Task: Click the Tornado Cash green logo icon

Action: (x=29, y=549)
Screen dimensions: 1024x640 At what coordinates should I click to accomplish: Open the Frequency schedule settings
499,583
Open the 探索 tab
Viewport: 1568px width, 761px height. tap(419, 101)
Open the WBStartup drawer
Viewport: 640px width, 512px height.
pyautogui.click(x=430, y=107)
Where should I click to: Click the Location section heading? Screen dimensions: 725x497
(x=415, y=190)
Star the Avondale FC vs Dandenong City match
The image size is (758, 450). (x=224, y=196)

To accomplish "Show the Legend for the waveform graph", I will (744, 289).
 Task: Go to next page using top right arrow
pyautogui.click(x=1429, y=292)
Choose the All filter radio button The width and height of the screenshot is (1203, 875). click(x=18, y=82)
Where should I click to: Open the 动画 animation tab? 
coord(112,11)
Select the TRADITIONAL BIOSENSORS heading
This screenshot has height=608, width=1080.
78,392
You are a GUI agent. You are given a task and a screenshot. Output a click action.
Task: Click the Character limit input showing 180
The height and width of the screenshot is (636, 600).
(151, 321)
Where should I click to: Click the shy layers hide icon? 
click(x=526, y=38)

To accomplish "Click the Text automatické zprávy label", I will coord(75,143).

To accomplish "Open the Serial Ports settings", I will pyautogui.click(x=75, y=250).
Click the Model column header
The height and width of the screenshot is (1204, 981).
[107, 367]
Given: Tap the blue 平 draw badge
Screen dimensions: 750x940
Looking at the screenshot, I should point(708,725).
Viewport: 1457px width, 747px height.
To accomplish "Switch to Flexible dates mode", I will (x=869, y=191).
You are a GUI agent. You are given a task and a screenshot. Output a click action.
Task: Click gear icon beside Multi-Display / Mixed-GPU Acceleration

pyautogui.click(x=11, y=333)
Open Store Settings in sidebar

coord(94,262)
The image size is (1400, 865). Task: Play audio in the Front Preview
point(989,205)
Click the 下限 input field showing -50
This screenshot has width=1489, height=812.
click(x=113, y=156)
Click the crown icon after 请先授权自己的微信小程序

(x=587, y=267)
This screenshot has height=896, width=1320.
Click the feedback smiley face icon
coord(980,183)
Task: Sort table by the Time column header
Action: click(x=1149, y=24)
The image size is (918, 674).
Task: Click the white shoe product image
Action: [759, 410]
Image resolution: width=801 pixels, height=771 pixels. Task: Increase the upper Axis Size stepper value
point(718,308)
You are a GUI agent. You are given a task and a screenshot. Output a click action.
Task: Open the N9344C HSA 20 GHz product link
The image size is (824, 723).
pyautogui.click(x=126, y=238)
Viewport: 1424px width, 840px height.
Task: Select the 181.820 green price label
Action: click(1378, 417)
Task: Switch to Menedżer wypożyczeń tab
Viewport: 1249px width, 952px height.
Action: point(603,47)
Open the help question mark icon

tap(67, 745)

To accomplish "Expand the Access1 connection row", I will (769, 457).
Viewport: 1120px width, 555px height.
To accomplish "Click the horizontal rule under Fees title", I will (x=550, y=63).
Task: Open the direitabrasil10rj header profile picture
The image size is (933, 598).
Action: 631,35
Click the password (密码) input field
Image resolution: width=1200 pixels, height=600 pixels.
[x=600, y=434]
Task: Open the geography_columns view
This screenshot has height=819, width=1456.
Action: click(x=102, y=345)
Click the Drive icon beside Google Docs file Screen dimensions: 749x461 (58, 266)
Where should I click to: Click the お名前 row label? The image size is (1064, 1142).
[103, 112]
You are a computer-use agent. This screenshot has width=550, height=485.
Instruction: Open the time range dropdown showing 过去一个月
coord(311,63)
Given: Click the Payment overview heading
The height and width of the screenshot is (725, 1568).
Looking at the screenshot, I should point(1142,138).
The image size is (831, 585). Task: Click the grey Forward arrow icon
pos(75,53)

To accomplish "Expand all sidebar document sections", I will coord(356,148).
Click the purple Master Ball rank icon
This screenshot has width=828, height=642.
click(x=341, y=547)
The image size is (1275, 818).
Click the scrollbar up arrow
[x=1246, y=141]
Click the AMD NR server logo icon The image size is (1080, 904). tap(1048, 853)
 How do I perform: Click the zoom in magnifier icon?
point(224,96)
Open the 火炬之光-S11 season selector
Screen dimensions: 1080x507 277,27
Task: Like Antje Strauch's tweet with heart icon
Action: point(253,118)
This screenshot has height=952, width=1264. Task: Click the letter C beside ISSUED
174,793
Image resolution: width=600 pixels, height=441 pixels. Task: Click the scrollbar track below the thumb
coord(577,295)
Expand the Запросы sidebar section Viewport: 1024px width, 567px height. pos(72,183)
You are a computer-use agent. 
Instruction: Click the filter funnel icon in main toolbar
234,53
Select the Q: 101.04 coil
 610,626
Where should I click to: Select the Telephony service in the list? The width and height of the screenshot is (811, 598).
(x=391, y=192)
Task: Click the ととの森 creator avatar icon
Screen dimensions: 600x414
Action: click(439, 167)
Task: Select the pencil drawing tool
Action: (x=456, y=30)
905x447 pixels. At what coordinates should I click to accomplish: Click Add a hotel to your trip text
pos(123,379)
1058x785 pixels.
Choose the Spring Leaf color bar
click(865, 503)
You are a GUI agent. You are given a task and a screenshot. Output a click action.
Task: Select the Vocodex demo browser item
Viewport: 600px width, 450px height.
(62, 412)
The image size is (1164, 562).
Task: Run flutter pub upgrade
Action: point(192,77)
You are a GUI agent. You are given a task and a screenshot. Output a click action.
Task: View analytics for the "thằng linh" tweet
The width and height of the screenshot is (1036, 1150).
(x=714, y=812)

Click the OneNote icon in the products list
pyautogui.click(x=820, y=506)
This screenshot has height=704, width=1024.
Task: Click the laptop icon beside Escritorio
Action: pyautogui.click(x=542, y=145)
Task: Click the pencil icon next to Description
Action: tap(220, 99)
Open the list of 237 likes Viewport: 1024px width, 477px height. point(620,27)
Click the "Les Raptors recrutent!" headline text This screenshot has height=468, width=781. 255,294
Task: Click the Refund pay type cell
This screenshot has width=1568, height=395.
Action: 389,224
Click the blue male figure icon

★ ★ ★

Lines from the top of the data above through the line containing "Open the WBStartup drawer" must be repeated exactly. All other lines stay out.

ANSWER TO THIS TASK.
Task: Click the Tornado Cash green logo icon

Action: (x=29, y=549)
Screen dimensions: 1024x640 At what coordinates should I click to accomplish: Open the Frequency schedule settings
499,583
Open the 探索 tab
Viewport: 1568px width, 761px height. tap(419, 101)
Open the WBStartup drawer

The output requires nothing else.